EXERCISE TASK 1 —
Answer these questions from the article about Waymo's driverless testing permit:
(a) Which agency issued the permit?
(b) In what month did the new California DMV regulations take effect?
(c) Which places does the article list for the initial driverless testing?
EXERCISE TASK 2 — Carry the article about Waymo's driverless testing permit forward, starting after its final sentence.

DOCUMENT SEGMENT —
<<<<
Self-driving startup Waymo, a Google spin-off owned by parent company Alphabet, has been granted the first permit in California to begin driverless testing on public roads. Yes, that means self-driving cars without a human behind the wheel will be cruising around California, beginning with a limited geographic area in Silicon Valley.

The company’s autonomous vehicles are a common sight on public roads in and around Google’s headquarters in Mountain View, California. The startup, which began as a moonshot project under X, has been testing on public roads for years now. But this permit, issued by the California Department of Motor Vehicles, allows Waymo to test these self-driving cars without a human test driver behind the wheel.

New California DMV regulations that took effect in April allow companies to apply for fully driverless testing within carefully defined limits. Waymo is the first to get approval. At least one other company is waiting in the wings.

Where you’ll find them

Waymo said its driverless test cars will initially hit the streets near its Silicon Valley headquarters, including parts of Mountain View, Sunnyvale, Los Altos, Los Altos Hills and Palo Alto. See the map below for the initial driverless launch.

waymo driverless map

Perhaps anticipating wariness from the public, Waymo emphasized that it knows this area “well.”
>>>>
GIVEN DATA —
<<<<
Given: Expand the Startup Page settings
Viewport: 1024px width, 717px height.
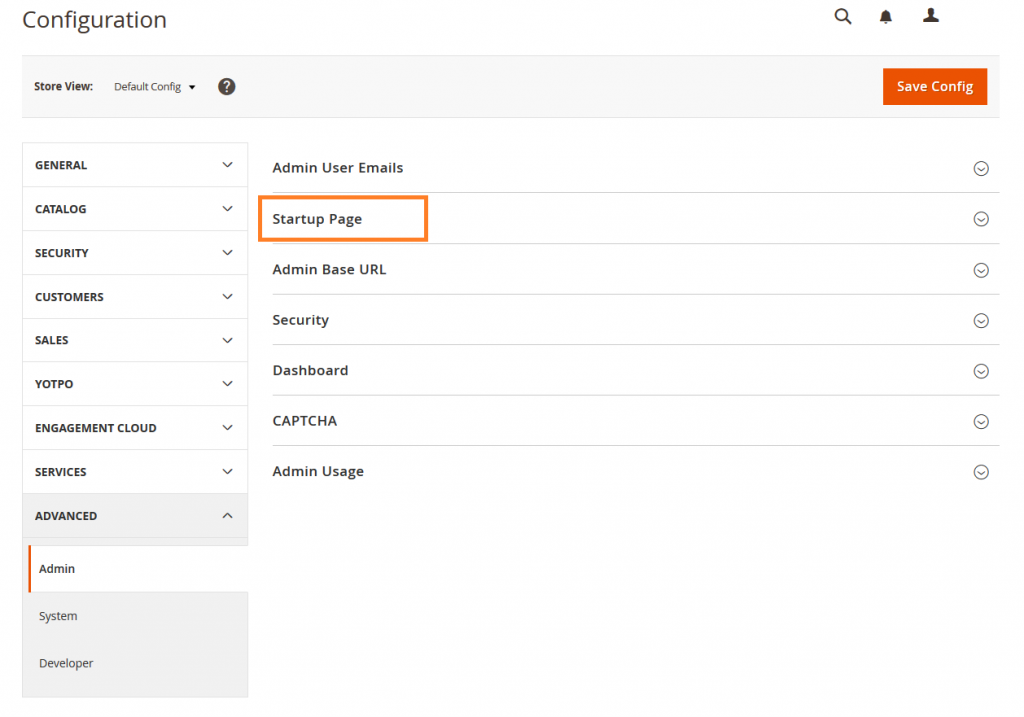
>>>>
EXPECTED OUTPUT 1 —
(a) The California Department of Motor Vehicles.
(b) April.
(c) Parts of Mountain View, Sunnyvale, Los Altos, Los Altos Hills and Palo Alto.

EXPECTED OUTPUT 2 —
“Mountain View is home to more than a dozen autonomous vehicle companies, and has supported safe testing for years,” the company said in its announcement.

Waymo will eventually expand its driverless testing territory. Before it moves into a new area, Waymo said it will notify the new communities where this expansion will occur, and submit a request to the DMV.

Members of the public won’t be invited into these driverless cars just yet. However, Waymo is working toward that goal. The first driverless rides will be for Waymo employees. Waymo said it will eventually “create opportunities for members of the public to experience this technology,” similar to its early ride program in Arizona.

What Waymo is allowed to do

The driverless permit allows Waymo to test its driverless vehicles during the day and night on city streets, rural roads and highways with posted speed limits of up to 65 miles per hour. Waymo is also allowed to test in fog and light rain, conditions that the company said its vehicles can handle.

If one of its driverless vehicles encounters a situation it doesn’t understand it will come to “safe stop,” Waymo said, adding that it has well-established protocols that include contacting fleet and rider support.

The company announced earlier this month that its autonomous vehicles have driven 10 million miles on public roads in the United States since it began working on self-driving technology in 2009.

California is not the first state to test true driverless vehicles on public roads. Arizona gets that distinction. Waymo began testing self-driving Chrysler Pacifica Minivans in Phoenix suburbs, notably Chandler, in 2016. The company launched an early rider program in April 2017. Later that year, Waymo removed employees and passengers from its test fleet, sending empty self-driving minivans onto the streets of greater Phoenix.

By May of this year, Waymo began allowing some early riders in Phoenix to hail a self-driving minivan without a human test driver behind the wheel.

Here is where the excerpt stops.